褒めちぎられた弾みで、愛の顔に見入ってしまう。

不覚。

美しい笑顔に見入ってしまった己(おのれ)を恥じ、まずは葉山の前にクリームソーダを置いてやる。

「良かったわね戸部くん、羽田さんに褒めちぎられて」

「繰り返すが、おれはいつものようにしてやってるだけで……」

「じゃあどうして顔が微妙に赤いの」

「……けっ」

眼を逸らしてしまったおれに、

「クリームソーダ、どうもありがとう」

という葉山の感謝。

「カンペキなクリームソーダね」

は?

「カンペキなクリームソーダって、なに」

思わず振り向くおれに、

「精密機械」

と、葉山は謎の漢字四文字を。

「もっとも、お菓子のほうは、『テキトーに盛っちゃいました』感アリアリなんだけど」

悪かったな。

愛のほうにアイスコーヒーを置きつつ、

「バニラアイスが溶けないうちに早く召し上がりやがれ」

と言うが、声を出して葉山は笑いやがり、

「に、にほんご、ホーカイした、とべくんのにほんご、クラッシュしてる、おかしい、これいじょーベンキョーできないほど、おかしい、せきにんとって、せきにんっ」

と、度を越した爆笑状態になって、おれをからかっていく……。

「アホか。おまえは小学生か。退化しやがって」

「『召し上がりやがれ』なんて言っちゃう戸部くんも小学生レベルよ」

「はぁ!?」

「小学生扱いしないでよ、わたしのコト。せめて中学生が良いわ」

「ぐぐぐ」

「ねえ」

「な、なんだよっ」

「戸部くんは、中学生だった頃のわたしをイメージしたコトって無いの??」

「あ、アホちゃうか。
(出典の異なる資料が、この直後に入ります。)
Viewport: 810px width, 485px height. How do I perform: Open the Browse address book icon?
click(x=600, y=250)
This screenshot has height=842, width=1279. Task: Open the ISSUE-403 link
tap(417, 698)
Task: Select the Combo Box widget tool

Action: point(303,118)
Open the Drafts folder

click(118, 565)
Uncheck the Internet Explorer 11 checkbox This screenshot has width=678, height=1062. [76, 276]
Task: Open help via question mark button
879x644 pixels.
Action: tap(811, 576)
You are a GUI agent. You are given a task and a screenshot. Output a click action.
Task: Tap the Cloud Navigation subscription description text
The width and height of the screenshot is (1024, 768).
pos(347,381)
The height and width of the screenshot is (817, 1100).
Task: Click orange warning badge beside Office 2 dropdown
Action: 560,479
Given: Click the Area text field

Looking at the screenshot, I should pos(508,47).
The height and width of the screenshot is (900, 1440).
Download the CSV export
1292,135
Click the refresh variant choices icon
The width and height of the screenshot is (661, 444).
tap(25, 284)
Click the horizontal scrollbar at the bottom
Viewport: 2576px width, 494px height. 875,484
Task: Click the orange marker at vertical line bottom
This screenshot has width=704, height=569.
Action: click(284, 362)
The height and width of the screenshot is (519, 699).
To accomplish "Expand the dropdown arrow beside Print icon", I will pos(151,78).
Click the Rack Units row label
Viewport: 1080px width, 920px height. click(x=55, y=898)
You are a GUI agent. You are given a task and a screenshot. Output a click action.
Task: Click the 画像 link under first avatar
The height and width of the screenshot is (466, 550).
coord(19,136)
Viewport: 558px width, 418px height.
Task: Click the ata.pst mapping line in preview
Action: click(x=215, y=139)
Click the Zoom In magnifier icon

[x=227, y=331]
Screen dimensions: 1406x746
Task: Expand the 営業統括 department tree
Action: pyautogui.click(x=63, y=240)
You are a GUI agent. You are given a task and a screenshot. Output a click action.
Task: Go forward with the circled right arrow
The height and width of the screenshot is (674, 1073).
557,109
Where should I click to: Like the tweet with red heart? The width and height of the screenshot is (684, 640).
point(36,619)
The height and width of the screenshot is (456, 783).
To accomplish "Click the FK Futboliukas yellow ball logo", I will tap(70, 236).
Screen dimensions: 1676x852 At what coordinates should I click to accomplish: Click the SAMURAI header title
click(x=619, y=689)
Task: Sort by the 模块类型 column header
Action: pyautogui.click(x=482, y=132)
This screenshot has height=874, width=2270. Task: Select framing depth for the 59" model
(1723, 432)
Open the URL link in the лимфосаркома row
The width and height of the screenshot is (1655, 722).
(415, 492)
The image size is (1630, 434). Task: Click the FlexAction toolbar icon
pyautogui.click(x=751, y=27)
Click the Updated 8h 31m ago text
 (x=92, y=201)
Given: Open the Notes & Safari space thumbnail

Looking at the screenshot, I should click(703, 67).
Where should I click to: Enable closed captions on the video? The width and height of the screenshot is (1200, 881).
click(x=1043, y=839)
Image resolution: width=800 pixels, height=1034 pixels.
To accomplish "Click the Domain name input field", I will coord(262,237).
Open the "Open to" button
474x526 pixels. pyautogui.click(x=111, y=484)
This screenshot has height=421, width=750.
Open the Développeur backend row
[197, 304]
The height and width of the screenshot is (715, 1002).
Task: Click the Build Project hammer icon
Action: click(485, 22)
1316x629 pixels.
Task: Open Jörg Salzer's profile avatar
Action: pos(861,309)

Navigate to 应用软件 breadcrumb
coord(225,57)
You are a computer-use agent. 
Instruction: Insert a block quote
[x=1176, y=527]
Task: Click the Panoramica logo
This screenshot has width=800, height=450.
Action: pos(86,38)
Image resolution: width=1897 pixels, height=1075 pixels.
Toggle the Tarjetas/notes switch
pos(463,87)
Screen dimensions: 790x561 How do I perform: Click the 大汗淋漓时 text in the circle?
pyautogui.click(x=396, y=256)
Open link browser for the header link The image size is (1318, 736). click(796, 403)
そんな妄想一切せんわ」

「ねえあなた東京生まれの東京育ちよね。どうして関西弁っぽい言い回しになったりするの。こういうコト比較的よくあると思うんだけど」

「葉山の印象に過ぎないんとちゃうか」

「ほらほらほら!! 今のはカンペキに関西弁よ!?」

「は、はやくクリームソーダ賞味しろや!!」

「いいわね、関西弁って」

「葉山……?」

「わたしの志望大学、関西にあるのよ。京都大学っていうんだけど」

 

「!?!?」

 

思わぬ葉山の志望校告白。

トレーが床に落下し、派手な音を立て、おれは棒立ちのままコトバを失い……!!